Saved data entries
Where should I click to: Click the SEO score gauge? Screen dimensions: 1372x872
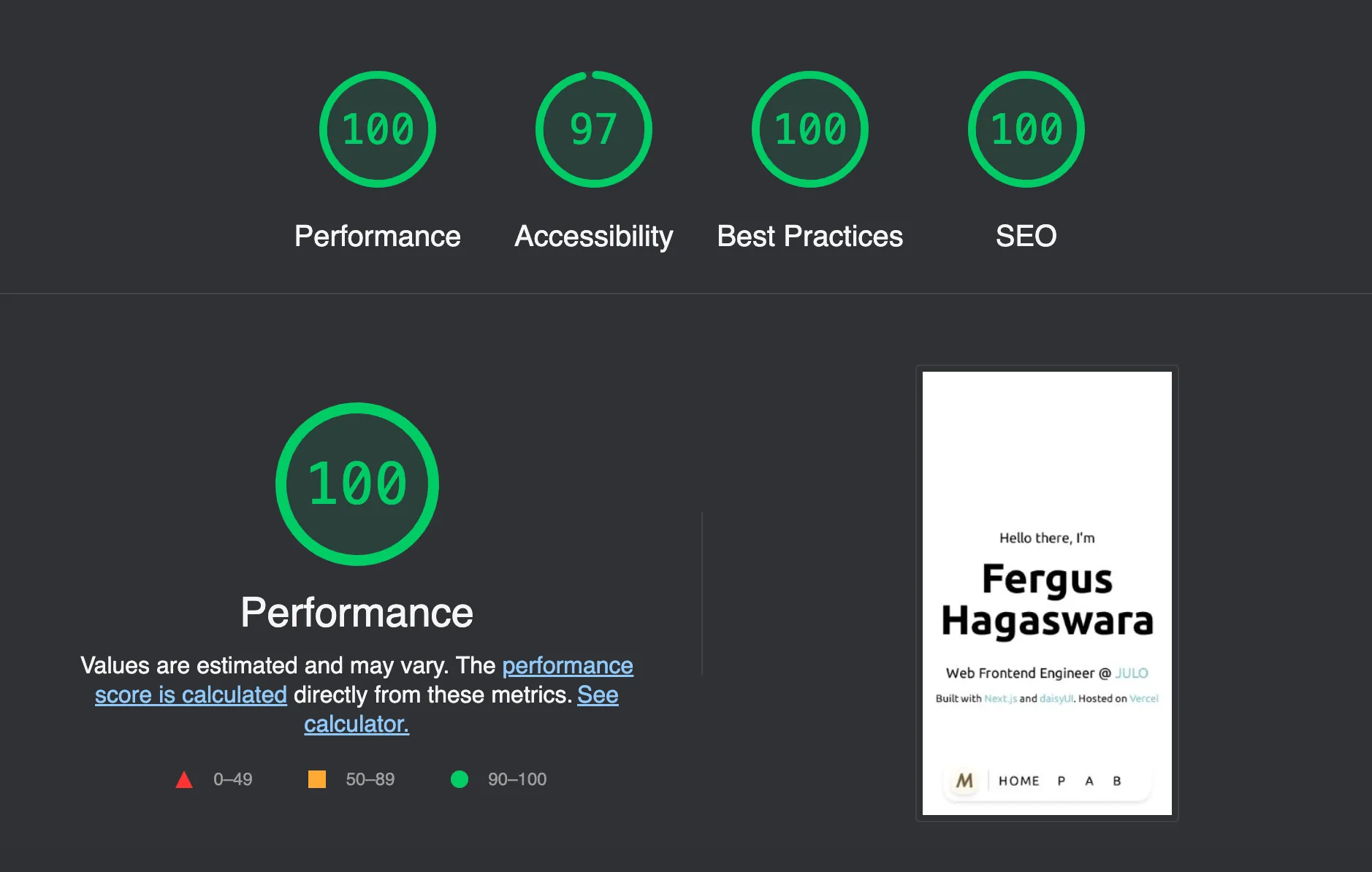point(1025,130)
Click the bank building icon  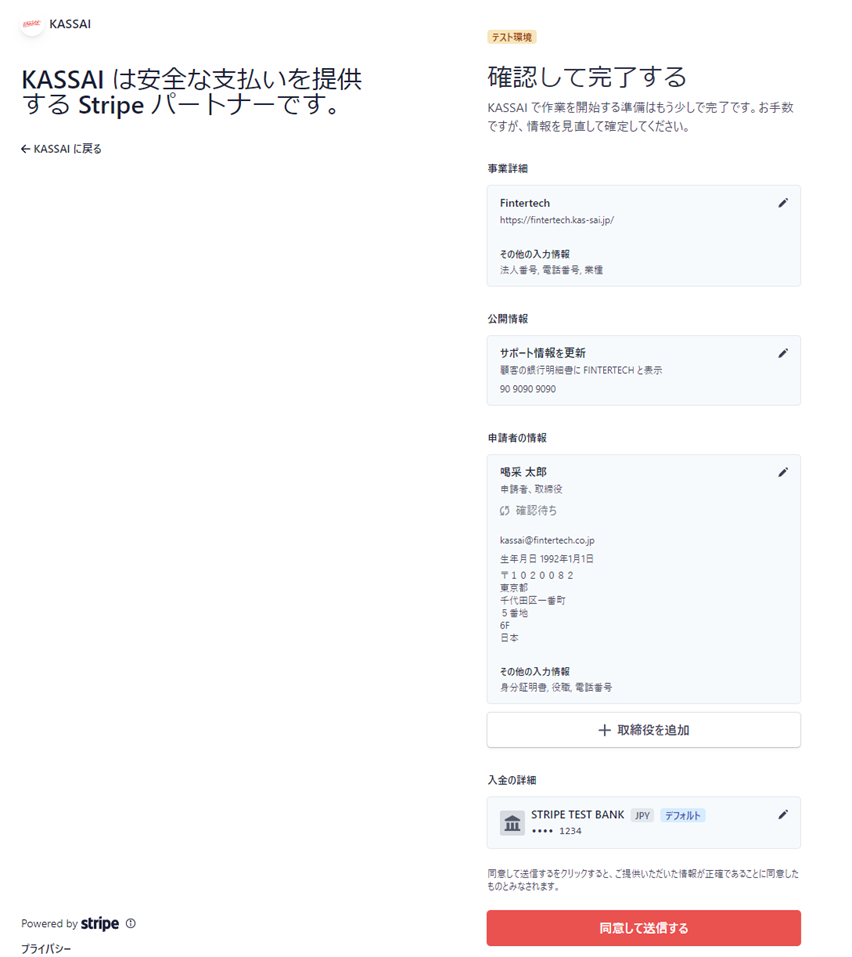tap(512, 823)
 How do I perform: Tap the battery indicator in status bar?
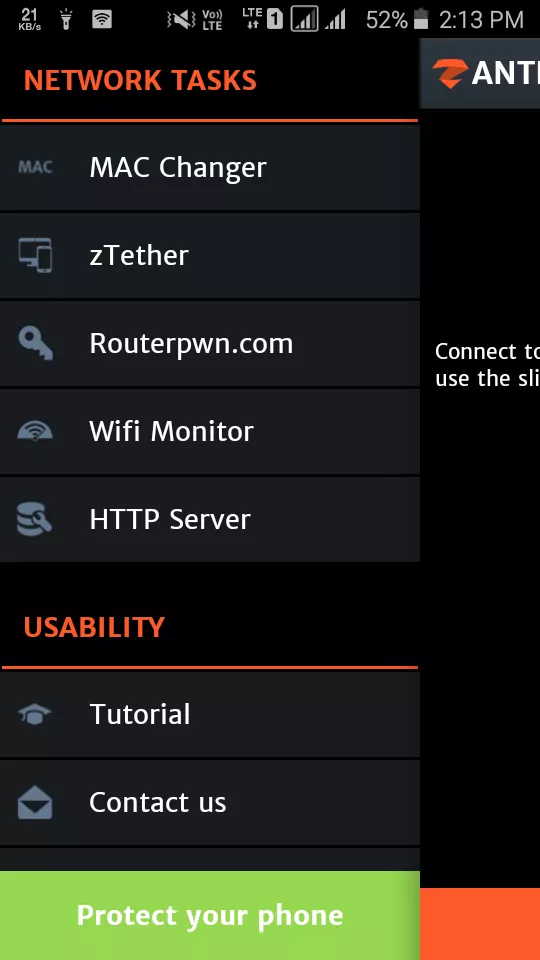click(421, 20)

■ BRIEF ■
Pictures should be omitted. Please return exactly the lines from the line that holds "How do I perform: Tap" through the end of the records.

■ RESULT OF THE EXERCISE ■
 How do I perform: Tap the battery indicator in status bar?
click(421, 20)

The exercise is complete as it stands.